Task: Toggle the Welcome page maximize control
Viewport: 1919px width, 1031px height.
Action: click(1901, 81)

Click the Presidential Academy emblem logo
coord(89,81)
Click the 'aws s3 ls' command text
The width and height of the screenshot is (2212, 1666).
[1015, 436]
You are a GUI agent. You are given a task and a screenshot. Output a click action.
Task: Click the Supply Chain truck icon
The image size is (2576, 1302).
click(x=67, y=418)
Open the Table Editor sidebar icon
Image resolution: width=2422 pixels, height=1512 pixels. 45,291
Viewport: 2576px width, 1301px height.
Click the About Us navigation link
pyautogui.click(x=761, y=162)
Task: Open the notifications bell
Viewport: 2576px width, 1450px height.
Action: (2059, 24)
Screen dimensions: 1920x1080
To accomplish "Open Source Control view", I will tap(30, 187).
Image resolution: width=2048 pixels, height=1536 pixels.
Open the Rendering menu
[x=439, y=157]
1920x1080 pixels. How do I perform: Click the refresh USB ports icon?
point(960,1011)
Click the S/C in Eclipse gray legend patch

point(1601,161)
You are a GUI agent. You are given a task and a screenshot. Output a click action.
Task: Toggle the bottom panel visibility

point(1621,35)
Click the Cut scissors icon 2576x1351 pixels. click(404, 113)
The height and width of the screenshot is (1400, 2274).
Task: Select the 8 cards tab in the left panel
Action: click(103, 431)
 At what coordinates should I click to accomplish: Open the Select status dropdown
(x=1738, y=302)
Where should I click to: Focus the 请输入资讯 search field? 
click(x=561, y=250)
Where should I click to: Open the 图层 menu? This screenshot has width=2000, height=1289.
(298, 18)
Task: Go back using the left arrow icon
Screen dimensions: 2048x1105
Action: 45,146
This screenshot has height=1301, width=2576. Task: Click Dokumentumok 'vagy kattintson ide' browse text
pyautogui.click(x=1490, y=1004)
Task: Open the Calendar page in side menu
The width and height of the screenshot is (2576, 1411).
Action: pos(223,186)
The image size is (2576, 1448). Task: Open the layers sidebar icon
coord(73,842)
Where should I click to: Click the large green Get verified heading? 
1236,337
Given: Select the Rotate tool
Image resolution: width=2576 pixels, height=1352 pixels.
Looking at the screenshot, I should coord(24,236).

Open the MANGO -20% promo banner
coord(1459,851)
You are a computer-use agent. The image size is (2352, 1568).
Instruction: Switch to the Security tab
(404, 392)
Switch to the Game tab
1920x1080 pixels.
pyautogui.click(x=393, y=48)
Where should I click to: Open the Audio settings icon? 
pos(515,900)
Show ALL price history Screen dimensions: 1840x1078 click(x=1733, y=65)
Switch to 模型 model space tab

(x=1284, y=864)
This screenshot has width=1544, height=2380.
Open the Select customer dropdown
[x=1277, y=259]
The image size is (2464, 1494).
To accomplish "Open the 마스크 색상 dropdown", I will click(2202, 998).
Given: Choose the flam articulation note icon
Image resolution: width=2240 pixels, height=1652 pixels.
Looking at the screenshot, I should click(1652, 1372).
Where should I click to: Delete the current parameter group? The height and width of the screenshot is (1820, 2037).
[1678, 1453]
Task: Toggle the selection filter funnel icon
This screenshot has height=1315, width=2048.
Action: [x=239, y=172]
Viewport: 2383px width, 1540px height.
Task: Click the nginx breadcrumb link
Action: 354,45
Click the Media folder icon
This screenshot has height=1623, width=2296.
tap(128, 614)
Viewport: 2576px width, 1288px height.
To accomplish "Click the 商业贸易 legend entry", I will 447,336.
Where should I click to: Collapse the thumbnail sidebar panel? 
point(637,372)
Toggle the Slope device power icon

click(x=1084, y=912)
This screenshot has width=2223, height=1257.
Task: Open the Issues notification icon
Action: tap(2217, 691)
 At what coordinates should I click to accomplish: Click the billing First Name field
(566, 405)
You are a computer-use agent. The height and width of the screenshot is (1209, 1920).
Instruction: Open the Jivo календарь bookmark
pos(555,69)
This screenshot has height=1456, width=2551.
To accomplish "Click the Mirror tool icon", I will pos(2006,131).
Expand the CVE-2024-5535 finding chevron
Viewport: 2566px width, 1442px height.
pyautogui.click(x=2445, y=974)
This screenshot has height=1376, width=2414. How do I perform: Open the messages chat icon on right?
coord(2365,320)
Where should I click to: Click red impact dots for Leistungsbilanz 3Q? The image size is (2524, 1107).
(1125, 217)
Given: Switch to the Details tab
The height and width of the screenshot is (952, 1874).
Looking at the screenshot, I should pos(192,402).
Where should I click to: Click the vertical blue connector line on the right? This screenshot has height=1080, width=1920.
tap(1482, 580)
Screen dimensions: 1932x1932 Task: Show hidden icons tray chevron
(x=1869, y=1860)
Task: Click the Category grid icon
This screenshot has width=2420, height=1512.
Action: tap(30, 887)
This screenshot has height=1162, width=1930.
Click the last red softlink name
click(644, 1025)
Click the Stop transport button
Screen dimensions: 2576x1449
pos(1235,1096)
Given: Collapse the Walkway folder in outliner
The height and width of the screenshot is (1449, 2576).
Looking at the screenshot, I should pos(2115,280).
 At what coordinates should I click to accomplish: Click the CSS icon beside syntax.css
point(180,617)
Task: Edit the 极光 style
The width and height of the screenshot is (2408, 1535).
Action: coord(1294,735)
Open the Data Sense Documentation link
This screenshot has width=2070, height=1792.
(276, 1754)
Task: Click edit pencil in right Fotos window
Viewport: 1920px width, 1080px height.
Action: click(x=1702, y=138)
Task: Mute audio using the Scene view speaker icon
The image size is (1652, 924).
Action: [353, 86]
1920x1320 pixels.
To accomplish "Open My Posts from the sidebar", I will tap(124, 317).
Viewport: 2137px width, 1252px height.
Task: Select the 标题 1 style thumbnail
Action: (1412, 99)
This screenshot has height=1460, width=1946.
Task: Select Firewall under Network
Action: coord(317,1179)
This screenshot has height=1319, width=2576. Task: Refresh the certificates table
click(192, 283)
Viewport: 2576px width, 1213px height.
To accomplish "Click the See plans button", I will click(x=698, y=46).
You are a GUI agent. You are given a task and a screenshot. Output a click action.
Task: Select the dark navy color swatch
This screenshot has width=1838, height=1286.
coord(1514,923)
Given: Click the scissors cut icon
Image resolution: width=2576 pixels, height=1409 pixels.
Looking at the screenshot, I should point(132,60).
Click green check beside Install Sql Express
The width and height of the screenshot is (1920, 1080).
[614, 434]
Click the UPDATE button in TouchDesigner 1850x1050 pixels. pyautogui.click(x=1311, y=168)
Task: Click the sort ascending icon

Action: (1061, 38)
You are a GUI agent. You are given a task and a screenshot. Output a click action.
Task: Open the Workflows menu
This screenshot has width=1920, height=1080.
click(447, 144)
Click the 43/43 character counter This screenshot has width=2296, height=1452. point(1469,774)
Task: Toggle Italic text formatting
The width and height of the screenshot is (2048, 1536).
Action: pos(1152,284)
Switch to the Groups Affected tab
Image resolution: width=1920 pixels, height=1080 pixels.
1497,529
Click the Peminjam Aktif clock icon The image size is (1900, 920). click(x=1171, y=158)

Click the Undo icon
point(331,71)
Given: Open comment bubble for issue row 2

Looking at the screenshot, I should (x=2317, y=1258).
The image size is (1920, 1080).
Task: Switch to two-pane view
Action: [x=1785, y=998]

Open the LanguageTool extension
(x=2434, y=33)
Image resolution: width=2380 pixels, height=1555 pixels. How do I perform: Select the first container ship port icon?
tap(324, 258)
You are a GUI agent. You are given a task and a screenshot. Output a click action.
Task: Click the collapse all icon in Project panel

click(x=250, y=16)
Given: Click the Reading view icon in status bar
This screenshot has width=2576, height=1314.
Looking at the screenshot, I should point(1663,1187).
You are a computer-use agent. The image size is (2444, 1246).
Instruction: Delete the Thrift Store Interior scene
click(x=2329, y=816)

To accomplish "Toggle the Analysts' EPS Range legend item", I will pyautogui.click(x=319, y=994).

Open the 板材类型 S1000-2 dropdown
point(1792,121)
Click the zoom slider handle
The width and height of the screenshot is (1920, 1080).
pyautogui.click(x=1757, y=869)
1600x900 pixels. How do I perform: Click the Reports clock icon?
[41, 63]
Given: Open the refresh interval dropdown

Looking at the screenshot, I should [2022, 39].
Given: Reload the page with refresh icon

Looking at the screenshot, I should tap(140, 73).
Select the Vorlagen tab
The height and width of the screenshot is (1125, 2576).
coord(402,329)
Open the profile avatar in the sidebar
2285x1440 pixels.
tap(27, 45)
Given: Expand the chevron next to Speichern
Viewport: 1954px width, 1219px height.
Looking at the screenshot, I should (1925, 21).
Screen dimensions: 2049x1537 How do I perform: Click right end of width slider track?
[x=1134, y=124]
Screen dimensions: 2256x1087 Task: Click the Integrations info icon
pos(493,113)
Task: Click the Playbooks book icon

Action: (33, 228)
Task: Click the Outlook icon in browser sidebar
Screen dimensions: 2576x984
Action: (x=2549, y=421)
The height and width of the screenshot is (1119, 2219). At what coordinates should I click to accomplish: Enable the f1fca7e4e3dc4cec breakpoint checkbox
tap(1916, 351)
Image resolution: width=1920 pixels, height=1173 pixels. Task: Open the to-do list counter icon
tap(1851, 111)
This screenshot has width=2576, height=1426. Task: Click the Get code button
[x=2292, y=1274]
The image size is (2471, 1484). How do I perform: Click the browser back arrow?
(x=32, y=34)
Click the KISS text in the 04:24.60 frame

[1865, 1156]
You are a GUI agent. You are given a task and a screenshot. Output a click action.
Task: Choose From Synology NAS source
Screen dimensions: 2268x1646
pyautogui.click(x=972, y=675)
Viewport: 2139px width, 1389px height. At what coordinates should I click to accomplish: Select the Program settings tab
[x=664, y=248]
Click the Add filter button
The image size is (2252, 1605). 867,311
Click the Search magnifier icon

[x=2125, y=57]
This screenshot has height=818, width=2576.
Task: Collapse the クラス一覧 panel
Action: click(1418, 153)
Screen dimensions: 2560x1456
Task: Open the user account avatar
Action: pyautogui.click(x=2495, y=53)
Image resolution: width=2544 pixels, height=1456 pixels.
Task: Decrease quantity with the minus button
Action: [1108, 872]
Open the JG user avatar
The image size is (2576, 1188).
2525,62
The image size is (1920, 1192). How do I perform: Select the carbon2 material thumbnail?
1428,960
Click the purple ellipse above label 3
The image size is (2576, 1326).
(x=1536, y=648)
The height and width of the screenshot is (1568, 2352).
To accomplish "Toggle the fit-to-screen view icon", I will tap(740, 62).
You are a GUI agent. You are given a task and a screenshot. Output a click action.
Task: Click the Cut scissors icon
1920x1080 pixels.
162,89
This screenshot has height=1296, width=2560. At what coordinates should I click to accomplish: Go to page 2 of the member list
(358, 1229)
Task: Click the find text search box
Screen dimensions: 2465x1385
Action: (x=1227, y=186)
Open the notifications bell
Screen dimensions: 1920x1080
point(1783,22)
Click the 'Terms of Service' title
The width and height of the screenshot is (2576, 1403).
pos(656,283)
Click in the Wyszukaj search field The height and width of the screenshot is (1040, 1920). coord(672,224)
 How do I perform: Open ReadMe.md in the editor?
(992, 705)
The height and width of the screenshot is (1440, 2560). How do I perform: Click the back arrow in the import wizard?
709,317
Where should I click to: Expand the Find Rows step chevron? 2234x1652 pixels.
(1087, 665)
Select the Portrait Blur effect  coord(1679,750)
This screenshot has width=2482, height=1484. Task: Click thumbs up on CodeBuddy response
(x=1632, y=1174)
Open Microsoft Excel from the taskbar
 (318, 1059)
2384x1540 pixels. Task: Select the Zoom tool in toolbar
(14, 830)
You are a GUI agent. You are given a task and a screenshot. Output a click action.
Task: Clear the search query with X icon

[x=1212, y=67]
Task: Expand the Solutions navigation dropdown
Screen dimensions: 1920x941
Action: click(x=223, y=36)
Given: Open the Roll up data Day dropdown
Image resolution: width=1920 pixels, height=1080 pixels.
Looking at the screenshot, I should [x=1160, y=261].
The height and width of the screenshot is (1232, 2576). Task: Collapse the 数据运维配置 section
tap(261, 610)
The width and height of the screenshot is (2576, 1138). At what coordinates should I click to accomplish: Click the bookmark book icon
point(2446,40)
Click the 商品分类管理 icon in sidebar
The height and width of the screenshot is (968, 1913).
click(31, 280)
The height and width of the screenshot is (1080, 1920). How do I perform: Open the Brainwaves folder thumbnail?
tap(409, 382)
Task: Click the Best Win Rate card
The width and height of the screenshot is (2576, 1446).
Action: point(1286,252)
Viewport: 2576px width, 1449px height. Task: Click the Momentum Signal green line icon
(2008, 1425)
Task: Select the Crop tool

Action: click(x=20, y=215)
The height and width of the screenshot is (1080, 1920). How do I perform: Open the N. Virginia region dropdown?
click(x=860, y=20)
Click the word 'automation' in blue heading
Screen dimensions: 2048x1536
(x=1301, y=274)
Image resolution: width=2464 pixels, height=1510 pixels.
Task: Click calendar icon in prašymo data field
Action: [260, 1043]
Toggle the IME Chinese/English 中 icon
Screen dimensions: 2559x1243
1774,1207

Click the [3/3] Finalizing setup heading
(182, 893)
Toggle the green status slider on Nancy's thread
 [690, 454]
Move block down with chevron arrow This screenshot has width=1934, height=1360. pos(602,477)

* TASK STATEMENT: In the records, which lines mention the word "computer"? Copy those lines.

* ANSWER SECTION:
You are a computer-use agent. The image size is (2352, 1568).
You are a computer-use agent. The height and width of the screenshot is (1209, 1920).
You are a computer-use agent. The image size is (2444, 1246).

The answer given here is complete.